Wednesday, July 25, 2007

Body and Soul

My morning reading brought me this:

http://www.joyunexpected.com/archives/002224.php

which then led me to this article:

http://blogher.org/perfect-girls-starving-daughters

And, wow. Two thirds of women polled between the ages of 18-25 would rather be mean or stupid than be fat. Rather be mean or stupid than be fat.

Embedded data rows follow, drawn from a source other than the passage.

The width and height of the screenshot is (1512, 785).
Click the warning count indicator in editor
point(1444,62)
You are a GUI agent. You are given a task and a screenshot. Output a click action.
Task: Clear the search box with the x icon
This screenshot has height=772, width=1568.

I have never been thin. I think I escaped from the womb a little on the bigger side and it just continued throughout my life. I had my moments growing up when well meaning friends or family would caution me to just “cut back a little” or to try out some new diet or pill to bring me on the thinner side to normal, but all in all I never felt fat. I never felt ostracized for my size. Instead, I was proud of my accomplishments and my successes. I was a cheerleader. I had one of the lead roles in the high school musical my senior year. I liked being smart and getting good grades. I learned to celebrate who I was, rather than dwell on my body type. It may have been a part of me, but it was never all of me.

A close friend of mine in graduate school had an eating disorder. She was an attractive, successful, smart girl, but she suffered over her body image. If anything, she had an amazing figure and I marveled at her insecurity at her size 8 frame. I thought she was beautiful. Meanwhile, I was content to live in a size 14. She, in turn, was always surprised by my comfort and confidence in myself, in my own skin. When she asked me once where it came from, I was stumped. I didn’t know.

I know of so many women who spend time moving from one diet to another, searching for that magic cure to their body problems. Starvation to Atkins to diet pills. Anything, everything to be thin. But do they ever reach a point when they are finally happy with what looks back at them in the mirror? Or is it just an ever revolving door of self deprivation and self hatred? Is it ever going to be good enough? And what is good enough? Good enough for me or for someone else’s standards? Who gets to say when?

One of my favorite books is Jennifer Weiner’s Good in Bed. The heroine struggles with her size 16 figure and her own body image. She endures diet after diet, but in the end, at her thinnest, she is also at her most unhappiest. She comes to realize that her happiness was not dependent upon her size, but upon her soul. She learns to appreciate her body for its strength and resilience, rather than on the size of her dress.

I have my moments when I wished I had a different body. I wish I was taller. I wish I had long, luscious legs. I wish my ass would just give birth already and stop looking so pregnant. I wish I could get rid of that pregnancy pouch that bears witness to my three pregnancies. But my body, my figure, my size has not affected my ability to live my life with happiness, with joy. I am able to do all that I want to do and accomplish. I may not look like a supermodel (even one of those so called “plus sized” supermodels), but I like me. I feel attractive. My clothes fit and that makes me happy.

Am I thin? No. But I’d much rather be smart and nice than fit into a size 6. Size 16 looks pretty good to me.

1 comment:

Anonymous said...

I also enjoyed Good in Bed. Were you aware that Weiner rights a blog? http://jenniferweiner.blogspot.com/

It's every bit as good as her books.

Thanks for writing a post about this topic, and for the link. I appreciate it.